--- BEGIN Records supplied ---
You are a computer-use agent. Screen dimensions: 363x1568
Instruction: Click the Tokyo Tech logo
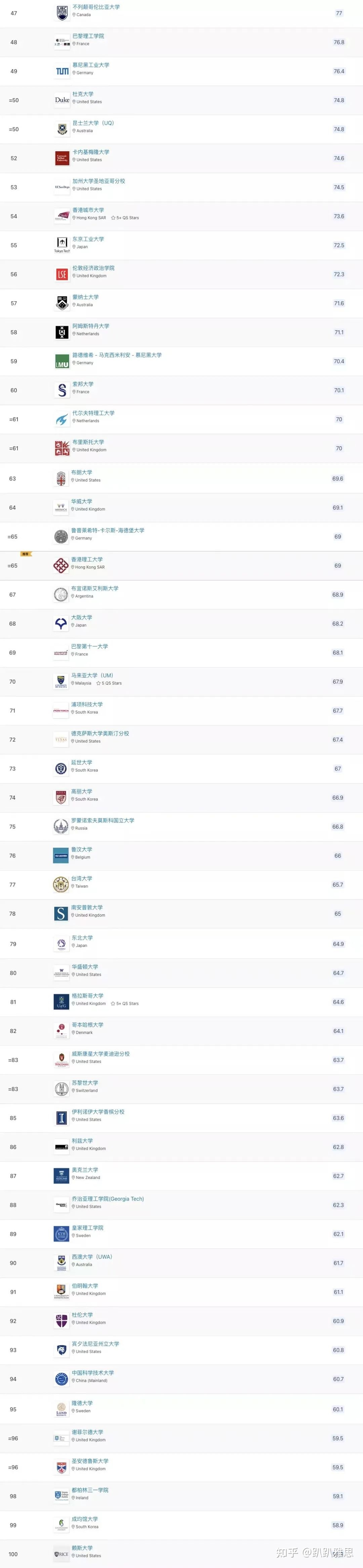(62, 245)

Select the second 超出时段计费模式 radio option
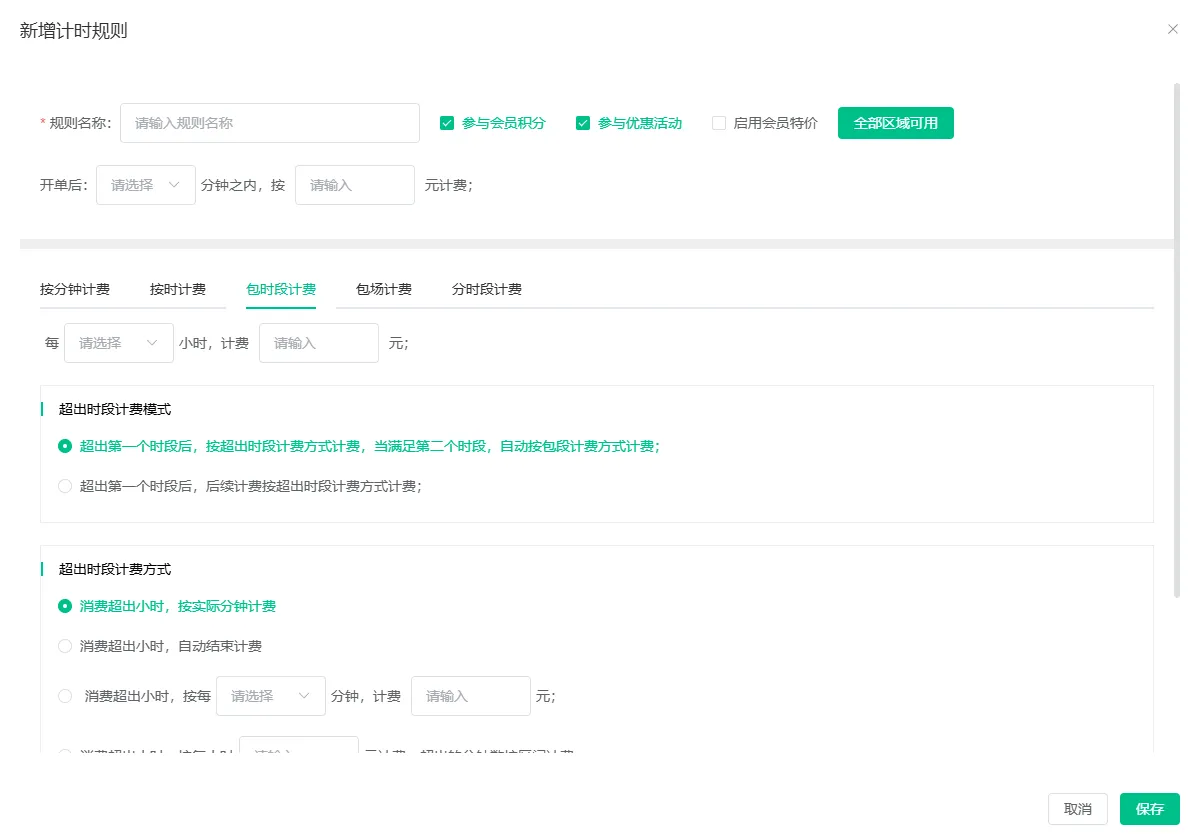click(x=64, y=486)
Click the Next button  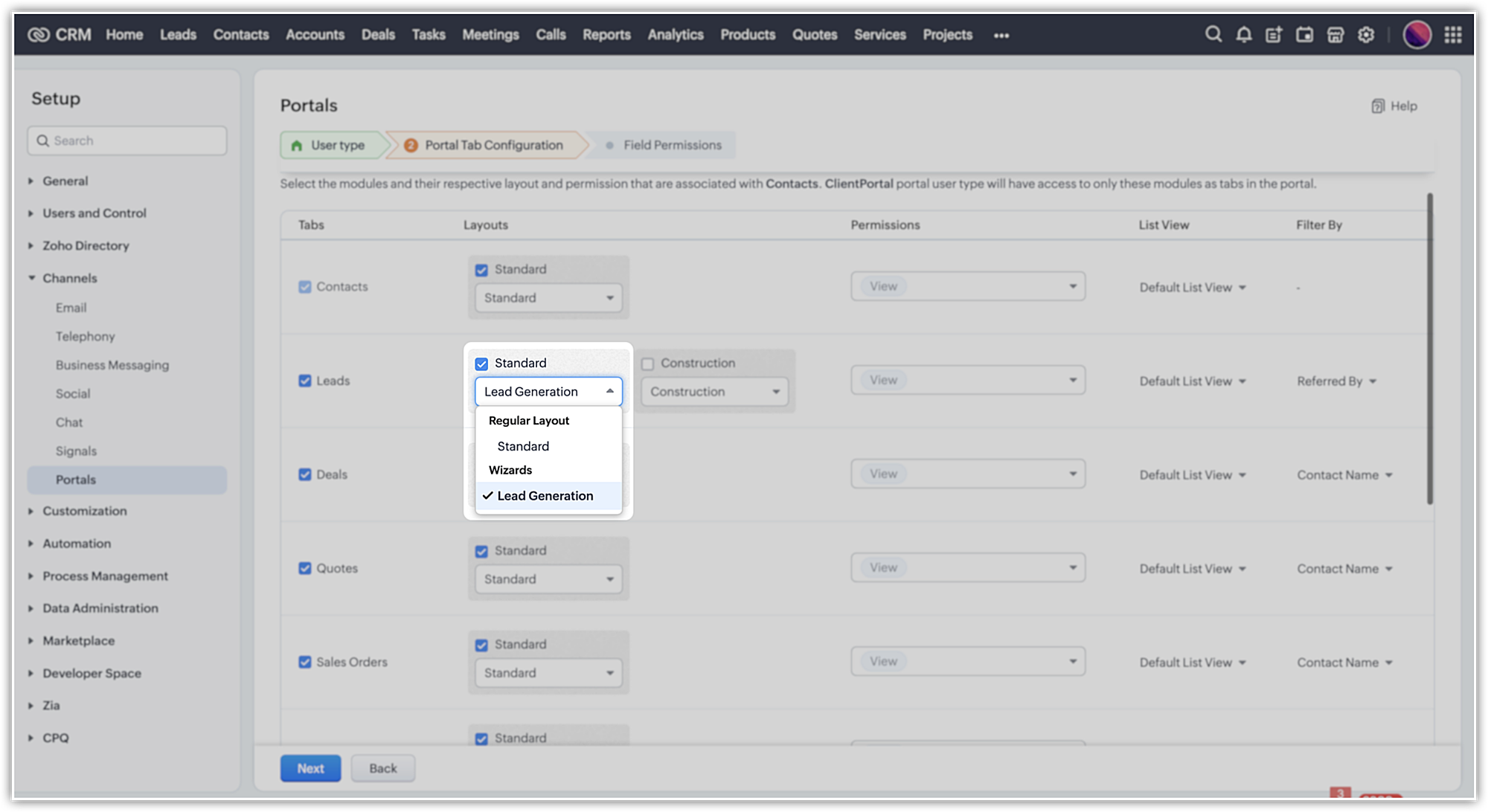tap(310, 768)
--- END Records supplied ---
--- BEGIN Records supplied ---
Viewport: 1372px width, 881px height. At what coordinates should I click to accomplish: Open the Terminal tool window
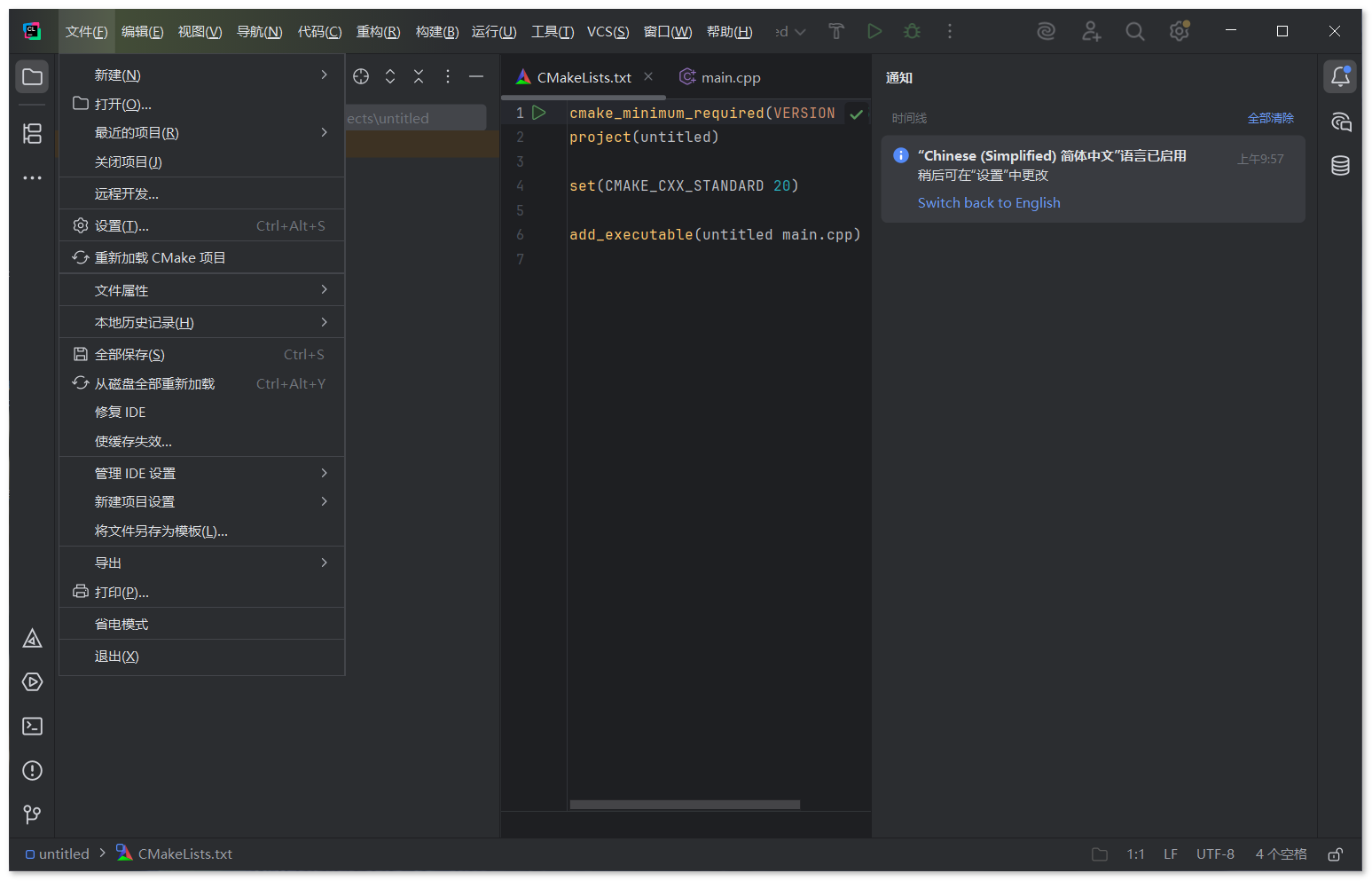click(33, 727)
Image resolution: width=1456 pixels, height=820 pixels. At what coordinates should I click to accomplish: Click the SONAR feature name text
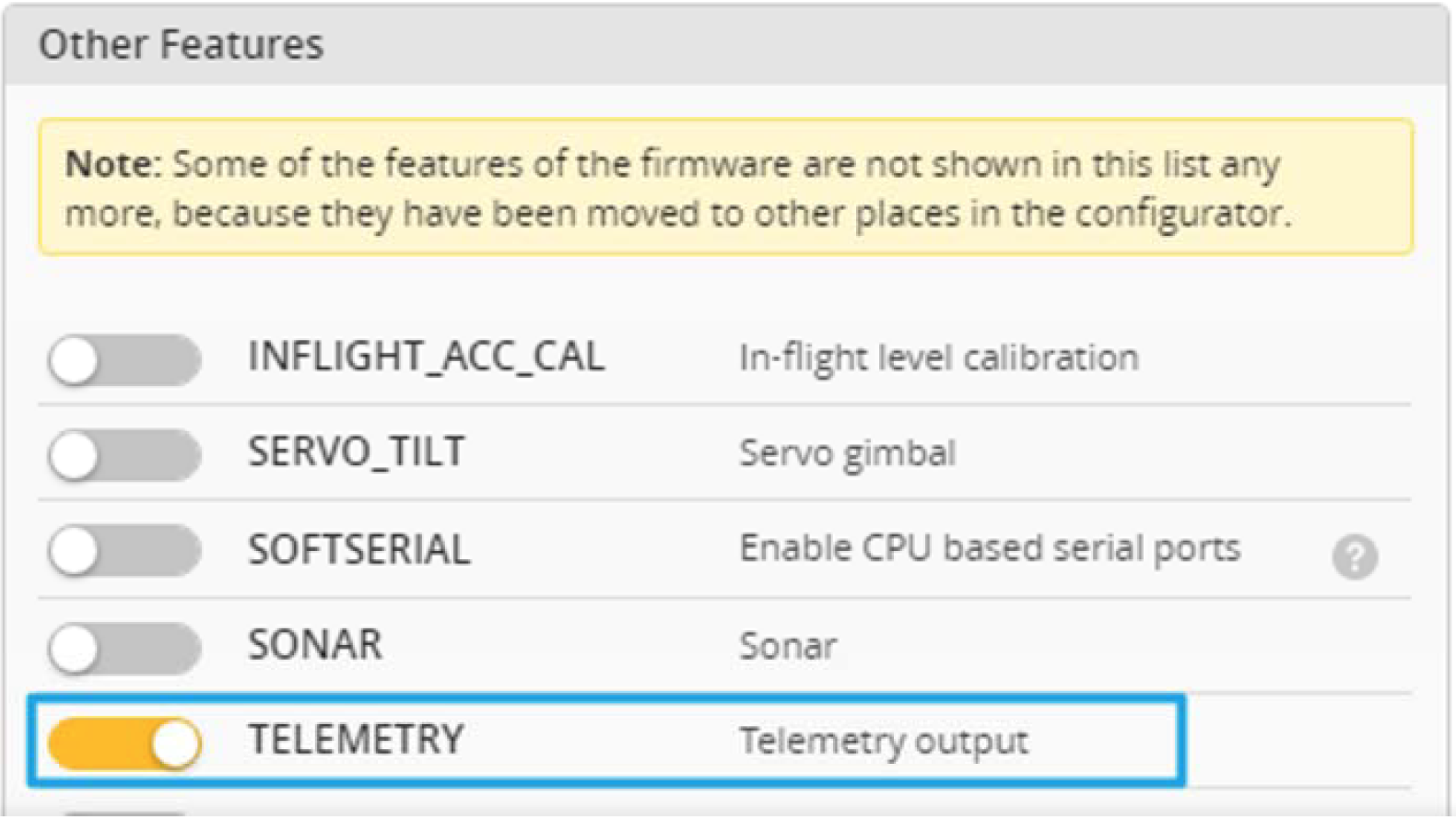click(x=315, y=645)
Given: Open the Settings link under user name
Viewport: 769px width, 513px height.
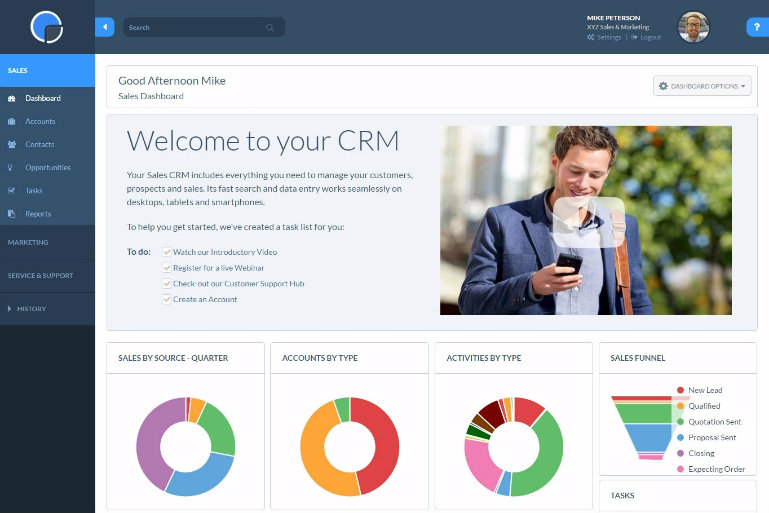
--- END Records supplied ---
▶ [Instructions for the task]
Please edit the entries from the line with "Image resolution: width=1456" to the line with "Viewport: 769px width, 513px height.", replacing "Settings" with "Preferences" and keeping everything else the same. Leave the pictures out of your answer.

▶ [In response]
Image resolution: width=1456 pixels, height=820 pixels. At what coordinates should I click to accomplish: Click the SONAR feature name text
click(x=315, y=645)
Given: Open the Preferences link under user name
Viewport: 769px width, 513px height.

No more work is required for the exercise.